From: (e-mail address removed)
(your third case
That's bad style of coding. You have a/b really close together with no
spaces, but you have (float) spaced away from it, so it looks visually
like a/b happens first then the quotient is cast to float.
The correct way to punctuate your third case, to make it clear, is :
c = (float)a / b;
Rather than memorizing operator precedence and often making mistakes, I
suggest always using an extra level of parens whenever you're not sure:
c = (float)(a/b); /* Your second case, as you had it */
c = ((float)a)/b; /* Your third case, made more clear here */
If you have enough parens, you don't need any spaces, but to use spaces also:
c = (float) (a/b);
c = ((float)a) / b;
If you use parens, but also use spaces, but the spaces are in the wrong
places for visual effect consistent with parens, you'll get this clash:
c = (float)(a / b);
c = ((float) a)/b;
Just one glance at that last one shows you something is screwed!
The same problem happens with poorly punctuated:
c = a+b / a-b;
which really means:
c = a + (b/a) + b;
but what was really intended was probably this:
c = (a+b) / (a-b);
where parens are needed to make it work as intended.
The whole mess with operator precedence sucks.
If you dislike it as much as I do, use Lisp instead.

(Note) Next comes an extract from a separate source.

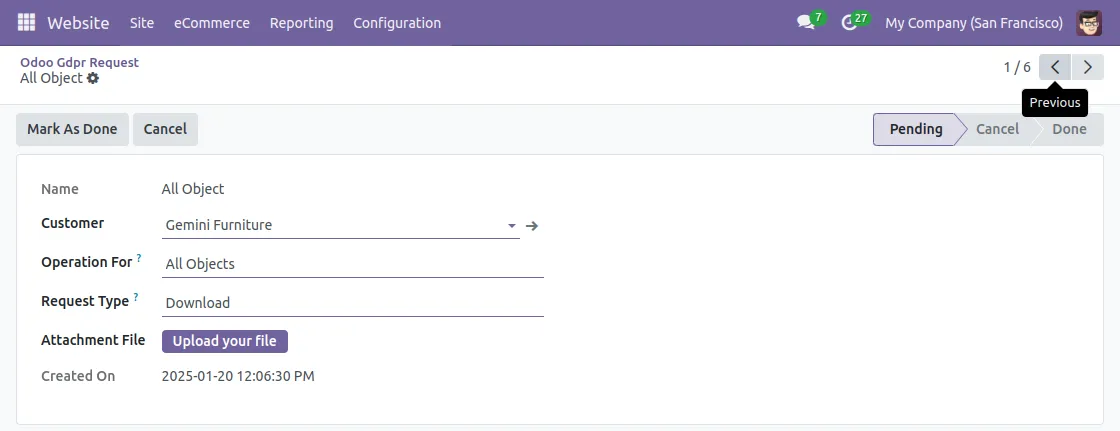Click the user avatar in top bar

[x=1089, y=22]
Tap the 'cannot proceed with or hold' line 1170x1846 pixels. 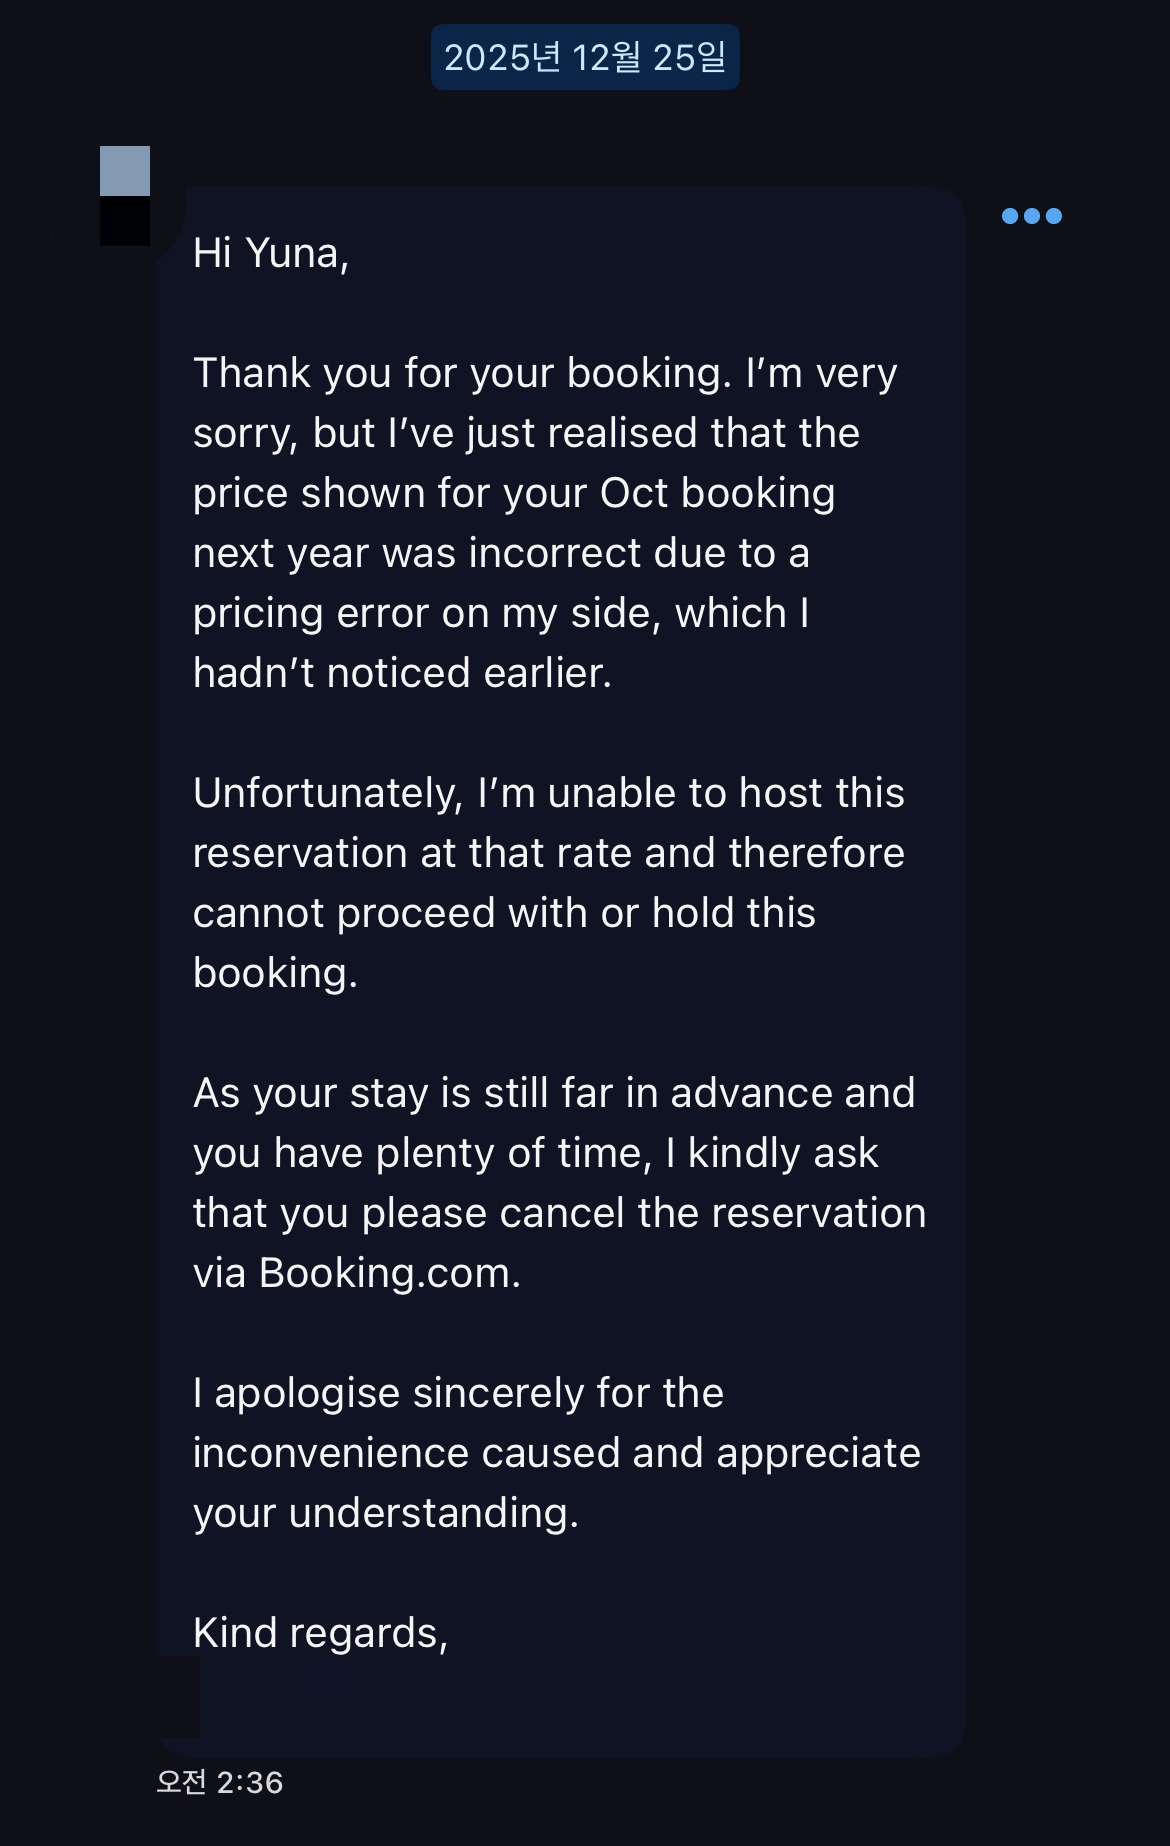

By the way, for a C-like language, I wonder why nobody thought of
the idea of having the number of spaces determine the precedence?
Operations with no spacing would be performed first, then operations
with one space, then two etc. Then the following would be correct per
their visual appearance:
c = a+b / a-b;
v = a * x**2 + b * x + c;
Meanwhile, back in C, it would be nice if the compiler would warn about
spacing that is inconsistent with operator precedence.